LISTADO:
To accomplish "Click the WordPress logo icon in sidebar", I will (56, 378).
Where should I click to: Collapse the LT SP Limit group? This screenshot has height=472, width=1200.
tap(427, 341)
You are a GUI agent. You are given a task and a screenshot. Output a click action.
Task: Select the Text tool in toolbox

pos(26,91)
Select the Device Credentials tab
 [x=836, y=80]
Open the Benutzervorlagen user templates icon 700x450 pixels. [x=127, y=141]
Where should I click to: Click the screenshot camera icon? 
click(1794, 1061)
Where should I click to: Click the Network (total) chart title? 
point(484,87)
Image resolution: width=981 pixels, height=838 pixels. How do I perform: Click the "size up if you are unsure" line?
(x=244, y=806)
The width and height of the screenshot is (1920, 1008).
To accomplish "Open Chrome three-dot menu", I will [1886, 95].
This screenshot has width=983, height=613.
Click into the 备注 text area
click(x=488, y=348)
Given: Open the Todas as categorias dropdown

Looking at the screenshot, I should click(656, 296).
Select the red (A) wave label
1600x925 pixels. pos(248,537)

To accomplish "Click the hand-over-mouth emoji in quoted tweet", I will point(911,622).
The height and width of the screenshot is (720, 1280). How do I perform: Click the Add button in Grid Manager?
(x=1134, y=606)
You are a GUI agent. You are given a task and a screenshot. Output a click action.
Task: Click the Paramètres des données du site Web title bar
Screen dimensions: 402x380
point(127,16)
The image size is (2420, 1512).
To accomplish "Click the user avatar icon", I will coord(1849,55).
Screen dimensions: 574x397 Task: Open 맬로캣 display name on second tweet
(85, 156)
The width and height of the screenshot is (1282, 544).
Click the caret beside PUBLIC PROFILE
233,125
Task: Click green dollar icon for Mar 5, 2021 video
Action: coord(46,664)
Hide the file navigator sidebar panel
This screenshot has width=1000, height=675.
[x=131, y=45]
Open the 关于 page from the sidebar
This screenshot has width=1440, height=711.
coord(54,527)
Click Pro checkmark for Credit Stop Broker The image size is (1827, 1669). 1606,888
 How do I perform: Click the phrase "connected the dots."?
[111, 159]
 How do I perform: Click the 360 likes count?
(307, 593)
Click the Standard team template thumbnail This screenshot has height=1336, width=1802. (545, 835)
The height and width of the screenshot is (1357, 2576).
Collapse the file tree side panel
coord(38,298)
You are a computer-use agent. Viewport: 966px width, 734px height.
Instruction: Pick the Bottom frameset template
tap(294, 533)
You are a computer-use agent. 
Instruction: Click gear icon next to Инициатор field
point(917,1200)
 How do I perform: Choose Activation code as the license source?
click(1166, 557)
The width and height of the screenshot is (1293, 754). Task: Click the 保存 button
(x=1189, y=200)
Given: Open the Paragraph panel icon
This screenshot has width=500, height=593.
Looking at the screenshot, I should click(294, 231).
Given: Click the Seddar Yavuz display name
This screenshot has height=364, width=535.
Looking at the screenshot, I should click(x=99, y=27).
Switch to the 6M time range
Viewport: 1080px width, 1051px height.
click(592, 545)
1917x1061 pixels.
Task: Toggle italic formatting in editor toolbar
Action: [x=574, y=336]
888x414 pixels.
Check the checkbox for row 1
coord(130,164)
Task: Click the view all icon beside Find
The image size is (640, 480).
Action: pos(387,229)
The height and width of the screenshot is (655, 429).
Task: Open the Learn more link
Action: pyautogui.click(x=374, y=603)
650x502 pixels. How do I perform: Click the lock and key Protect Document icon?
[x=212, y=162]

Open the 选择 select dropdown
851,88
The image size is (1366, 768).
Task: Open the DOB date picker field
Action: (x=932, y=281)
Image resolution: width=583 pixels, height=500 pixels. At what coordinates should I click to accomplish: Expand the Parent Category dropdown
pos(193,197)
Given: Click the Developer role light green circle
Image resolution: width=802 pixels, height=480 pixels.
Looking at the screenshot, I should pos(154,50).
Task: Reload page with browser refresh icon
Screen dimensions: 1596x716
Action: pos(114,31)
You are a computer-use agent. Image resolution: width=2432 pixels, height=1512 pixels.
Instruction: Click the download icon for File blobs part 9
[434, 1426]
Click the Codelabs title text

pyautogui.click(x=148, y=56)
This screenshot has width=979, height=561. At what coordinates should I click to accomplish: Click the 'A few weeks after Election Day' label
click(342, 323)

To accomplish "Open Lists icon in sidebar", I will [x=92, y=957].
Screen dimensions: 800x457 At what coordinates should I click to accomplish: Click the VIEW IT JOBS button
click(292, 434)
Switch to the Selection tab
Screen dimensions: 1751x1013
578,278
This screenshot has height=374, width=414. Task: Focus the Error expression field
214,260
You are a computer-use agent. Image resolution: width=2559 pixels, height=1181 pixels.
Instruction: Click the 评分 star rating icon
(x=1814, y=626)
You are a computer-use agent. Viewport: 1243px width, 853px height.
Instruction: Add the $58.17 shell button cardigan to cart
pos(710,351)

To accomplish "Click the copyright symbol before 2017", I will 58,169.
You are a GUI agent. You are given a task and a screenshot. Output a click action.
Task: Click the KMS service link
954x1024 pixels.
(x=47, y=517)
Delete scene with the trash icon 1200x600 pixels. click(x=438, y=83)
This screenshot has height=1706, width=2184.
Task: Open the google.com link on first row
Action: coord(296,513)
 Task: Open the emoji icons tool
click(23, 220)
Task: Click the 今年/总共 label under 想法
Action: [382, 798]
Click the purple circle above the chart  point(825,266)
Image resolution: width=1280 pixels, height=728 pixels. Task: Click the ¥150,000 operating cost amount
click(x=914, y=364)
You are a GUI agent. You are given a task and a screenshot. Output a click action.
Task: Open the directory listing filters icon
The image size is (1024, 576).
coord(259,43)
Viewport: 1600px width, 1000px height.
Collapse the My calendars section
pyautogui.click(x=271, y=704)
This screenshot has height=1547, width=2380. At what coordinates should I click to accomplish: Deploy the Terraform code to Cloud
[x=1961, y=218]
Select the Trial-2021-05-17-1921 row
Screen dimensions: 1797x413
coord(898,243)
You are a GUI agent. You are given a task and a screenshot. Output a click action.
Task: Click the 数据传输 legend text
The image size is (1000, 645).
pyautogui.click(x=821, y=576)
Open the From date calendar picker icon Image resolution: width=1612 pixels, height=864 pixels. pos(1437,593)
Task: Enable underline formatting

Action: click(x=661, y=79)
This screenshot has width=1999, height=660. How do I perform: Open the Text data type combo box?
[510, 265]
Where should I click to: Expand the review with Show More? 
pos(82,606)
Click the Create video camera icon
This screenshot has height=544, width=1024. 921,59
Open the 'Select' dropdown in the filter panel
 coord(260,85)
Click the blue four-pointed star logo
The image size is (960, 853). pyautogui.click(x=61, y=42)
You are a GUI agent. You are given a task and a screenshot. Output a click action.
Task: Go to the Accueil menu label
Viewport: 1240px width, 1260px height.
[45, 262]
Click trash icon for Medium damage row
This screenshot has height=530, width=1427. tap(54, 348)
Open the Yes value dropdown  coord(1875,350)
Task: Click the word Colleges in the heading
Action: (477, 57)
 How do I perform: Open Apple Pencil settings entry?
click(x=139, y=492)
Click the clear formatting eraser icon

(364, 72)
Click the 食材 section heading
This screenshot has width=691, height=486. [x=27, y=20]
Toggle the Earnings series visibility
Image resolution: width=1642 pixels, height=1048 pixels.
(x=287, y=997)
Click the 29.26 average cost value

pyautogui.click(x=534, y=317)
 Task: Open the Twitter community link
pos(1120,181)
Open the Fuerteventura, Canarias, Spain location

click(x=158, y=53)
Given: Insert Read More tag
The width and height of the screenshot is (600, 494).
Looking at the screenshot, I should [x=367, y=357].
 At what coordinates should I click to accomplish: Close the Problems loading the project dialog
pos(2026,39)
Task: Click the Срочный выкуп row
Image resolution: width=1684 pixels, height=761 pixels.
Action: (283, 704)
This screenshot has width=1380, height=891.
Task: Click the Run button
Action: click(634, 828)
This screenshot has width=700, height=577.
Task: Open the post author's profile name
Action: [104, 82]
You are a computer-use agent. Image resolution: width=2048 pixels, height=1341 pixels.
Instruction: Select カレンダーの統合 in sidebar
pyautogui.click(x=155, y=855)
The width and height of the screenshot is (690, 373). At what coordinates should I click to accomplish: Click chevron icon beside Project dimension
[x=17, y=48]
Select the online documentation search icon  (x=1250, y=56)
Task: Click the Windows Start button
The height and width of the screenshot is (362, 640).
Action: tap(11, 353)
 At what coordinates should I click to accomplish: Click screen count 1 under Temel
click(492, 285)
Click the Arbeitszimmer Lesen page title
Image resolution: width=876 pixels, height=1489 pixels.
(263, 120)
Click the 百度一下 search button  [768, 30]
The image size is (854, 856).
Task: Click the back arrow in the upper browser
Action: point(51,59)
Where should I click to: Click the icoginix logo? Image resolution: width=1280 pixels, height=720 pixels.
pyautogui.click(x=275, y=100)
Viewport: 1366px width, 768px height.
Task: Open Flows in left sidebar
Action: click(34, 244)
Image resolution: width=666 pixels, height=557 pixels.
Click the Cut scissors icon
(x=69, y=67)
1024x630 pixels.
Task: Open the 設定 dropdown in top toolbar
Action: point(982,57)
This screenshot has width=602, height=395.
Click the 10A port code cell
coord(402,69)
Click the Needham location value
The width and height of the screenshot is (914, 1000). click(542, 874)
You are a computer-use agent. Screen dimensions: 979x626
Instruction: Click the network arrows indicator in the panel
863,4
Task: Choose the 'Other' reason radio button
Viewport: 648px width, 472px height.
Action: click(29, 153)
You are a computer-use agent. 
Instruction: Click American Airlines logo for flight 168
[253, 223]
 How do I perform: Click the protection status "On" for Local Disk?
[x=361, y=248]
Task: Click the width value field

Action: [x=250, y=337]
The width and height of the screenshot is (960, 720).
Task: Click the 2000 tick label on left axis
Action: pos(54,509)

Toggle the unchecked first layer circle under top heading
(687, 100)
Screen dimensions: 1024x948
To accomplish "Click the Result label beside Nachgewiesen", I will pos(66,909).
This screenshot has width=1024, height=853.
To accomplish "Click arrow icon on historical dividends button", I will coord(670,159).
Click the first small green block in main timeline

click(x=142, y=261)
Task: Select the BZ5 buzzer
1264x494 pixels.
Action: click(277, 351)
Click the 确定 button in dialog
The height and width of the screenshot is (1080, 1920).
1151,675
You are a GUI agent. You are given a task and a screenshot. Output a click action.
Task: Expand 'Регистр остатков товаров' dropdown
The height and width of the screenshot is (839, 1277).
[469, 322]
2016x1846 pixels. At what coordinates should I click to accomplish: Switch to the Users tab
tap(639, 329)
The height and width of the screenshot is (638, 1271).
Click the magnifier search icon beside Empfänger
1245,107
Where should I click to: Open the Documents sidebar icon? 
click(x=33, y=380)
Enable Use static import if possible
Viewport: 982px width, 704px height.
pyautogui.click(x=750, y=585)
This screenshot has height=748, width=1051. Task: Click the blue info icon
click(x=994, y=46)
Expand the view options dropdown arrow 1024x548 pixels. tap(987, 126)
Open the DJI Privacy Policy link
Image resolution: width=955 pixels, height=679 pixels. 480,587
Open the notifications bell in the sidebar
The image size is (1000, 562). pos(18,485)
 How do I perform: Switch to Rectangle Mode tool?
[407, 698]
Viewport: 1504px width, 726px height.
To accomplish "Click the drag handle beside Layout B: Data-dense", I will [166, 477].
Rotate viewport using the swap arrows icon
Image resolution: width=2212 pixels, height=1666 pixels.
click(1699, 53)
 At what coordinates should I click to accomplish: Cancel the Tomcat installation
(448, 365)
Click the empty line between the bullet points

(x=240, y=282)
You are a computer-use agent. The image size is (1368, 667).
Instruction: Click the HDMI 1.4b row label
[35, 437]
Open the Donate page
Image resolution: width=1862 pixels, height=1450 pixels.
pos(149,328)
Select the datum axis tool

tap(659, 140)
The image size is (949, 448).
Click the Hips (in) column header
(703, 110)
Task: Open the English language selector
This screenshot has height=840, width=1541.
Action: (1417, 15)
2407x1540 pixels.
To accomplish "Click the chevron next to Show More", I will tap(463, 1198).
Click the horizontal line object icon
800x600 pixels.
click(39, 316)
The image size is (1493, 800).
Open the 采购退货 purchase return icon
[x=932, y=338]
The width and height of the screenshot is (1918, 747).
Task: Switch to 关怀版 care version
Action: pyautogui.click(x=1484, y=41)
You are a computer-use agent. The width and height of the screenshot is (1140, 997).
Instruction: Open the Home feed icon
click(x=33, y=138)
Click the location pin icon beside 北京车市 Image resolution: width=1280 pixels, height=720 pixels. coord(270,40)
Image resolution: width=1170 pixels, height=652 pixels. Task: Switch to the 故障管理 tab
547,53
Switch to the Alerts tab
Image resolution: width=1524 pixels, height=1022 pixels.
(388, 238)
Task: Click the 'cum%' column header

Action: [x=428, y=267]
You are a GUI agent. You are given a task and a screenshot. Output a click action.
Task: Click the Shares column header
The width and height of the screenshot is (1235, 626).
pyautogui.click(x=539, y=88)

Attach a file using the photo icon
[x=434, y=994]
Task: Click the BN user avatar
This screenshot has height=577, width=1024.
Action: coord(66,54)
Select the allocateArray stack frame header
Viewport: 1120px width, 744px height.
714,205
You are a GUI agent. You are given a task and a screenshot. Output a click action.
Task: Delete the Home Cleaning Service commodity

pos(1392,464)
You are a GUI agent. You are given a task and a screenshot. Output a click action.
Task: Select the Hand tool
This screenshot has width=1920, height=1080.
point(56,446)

OBJETIVO: Reproduce sin ningún cambio el tramo que va desde la línea que contiene "This screenshot has width=1999, height=660." hasta la línea que contiene "pos(2026,39)", ambas incluidas.

RESPUESTA:
This screenshot has width=1999, height=660. How do I perform: Open the Text data type combo box?
[510, 265]
Where should I click to: Expand the review with Show More? 
pos(82,606)
Click the Create video camera icon
This screenshot has height=544, width=1024. 921,59
Open the 'Select' dropdown in the filter panel
 coord(260,85)
Click the blue four-pointed star logo
The image size is (960, 853). pyautogui.click(x=61, y=42)
You are a GUI agent. You are given a task and a screenshot. Output a click action.
Task: Go to the Accueil menu label
Viewport: 1240px width, 1260px height.
[45, 262]
Click trash icon for Medium damage row
This screenshot has height=530, width=1427. tap(54, 348)
Open the Yes value dropdown  coord(1875,350)
Task: Click the word Colleges in the heading
Action: (477, 57)
 How do I perform: Open Apple Pencil settings entry?
click(x=139, y=492)
Click the clear formatting eraser icon

(364, 72)
Click the 食材 section heading
This screenshot has width=691, height=486. [x=27, y=20]
Toggle the Earnings series visibility
Image resolution: width=1642 pixels, height=1048 pixels.
(x=287, y=997)
Click the 29.26 average cost value

pyautogui.click(x=534, y=317)
 Task: Open the Twitter community link
pos(1120,181)
Open the Fuerteventura, Canarias, Spain location

click(x=158, y=53)
Given: Insert Read More tag
The width and height of the screenshot is (600, 494).
Looking at the screenshot, I should [x=367, y=357].
 At what coordinates should I click to accomplish: Close the Problems loading the project dialog
pos(2026,39)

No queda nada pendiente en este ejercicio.